The Fence (2019-01-06)

tags: landlord


This item was resurrected from

https://erwaelde.gitlab.io/posts/0002-fence.html

and translated to English from

/de/2019/20190106-de-gartenzaun.gmi



Problem


In the garden adjacent to the house there was a short stretch of palisade fence, which had been there for years. The wasps liked it and gnawed off material for their own /buildings/ every year. However, the wood had become rotten at the bottom ends. Someday one of them sticks would tip over in the wrong moment and in falling create a fancy dent in the neighbors car[a]. Obviously even nice neighbors don't like this sort of event, so replacement of the fence was being called for.

Image 1 The original palisade fence



Ideas


At least two ideas were trying to get my conscious attention. On one hand I wanted a screen to block the sight towards the terrace table, while allowing to see the garden green. Something like vertical blinds. On the other hand I toyed with this notion, that the blinds would be spacious enough to house nerdy or artistry gimmicks. Maybe something with boxes, 25cm[b] by 25cm basic area, open to the sight of passersby showing a nice toy. There is no shortage of whacky ideas in my creative brain.

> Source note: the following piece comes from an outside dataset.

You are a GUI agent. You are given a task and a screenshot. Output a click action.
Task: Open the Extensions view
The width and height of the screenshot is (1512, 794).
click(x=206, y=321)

To unite these ideas I decided for vertical blinds with a mutual distance of 25cm. The aforementioned boxes would just fit in between them. The blinds would be positioned 45° relative to the line of the fence. The blinds would need to be 50cm wide by law of geometry, but this seemed doable. I imagined the blinds to be made from Douglas fir and a few parts of metal, coated with varnish.



Plan


The diagram shows the rough outline of the new fence. The mutual distance of 25cm between the blinds and the chosen angle of 45° demand the blinds to be 50cm wide. The size of the boxes needs to be reduced by the thickness of the blinds material.

Image 2 Outline of the new fence



Workmanship


I cut the iron parts, drilled holes and put on coats of varnish (metal primer and RAL 4004 finish). All screws are stainless steel, the spacers made from plastic, nuts are self-locking. The whole thing should hopefully last for a while.

Image 3 Parts

Image 4 Assembly of blinds



Result


Viewed from one angle the outside of the fence is blocking any sight. It may seem a little bulky or high.

Image 5 Blocking views


Viewed from the other angle the fence looks more like an outside shelf lacking the rear cover. Nerdy gimmicks are still lacking, however, there is plenty of space for plants and decoration.

Image 6 Allowing views



Insights


A /detailed/ diagram including dimensions isn't luxury but simple neccessity.


The blacksmith in the next village is able to create much nicer parts in much shorter time than I can. His pal down the road can put on primer and powder coating with modest effort. The result would look much better than my own paint brush artistry.


So far you cannot buy such a fence off the shelf. And yes, it works beautifully just as anticipated. It does not lock out the cats, but that was not a design goal.


My neighbor, landscaper by profession, and his crew created a durable foundation onto which I bolted the fence. It stands stable and it has survived meteorlogical depressions like /Fabienne/ unscathed.



Grade


8 of 10, 2 points subtracted, because the space between the blinds is not quite square. The boxes fix moderately well.



Images


All Images (C) 2015-2018 Erich Wälde



[a] Bonus points for the /new/ car!

[b] 25cm is approximately 10 inch



Update 2020-12-26


The fence is standing tall, it has created conversation with neighbors and passersby. I do /not/ own any rights on this structure, so if you feel inclined to build one yourself, please go right ahead.


Thanks to butshesagirl for motivating me to translate this post.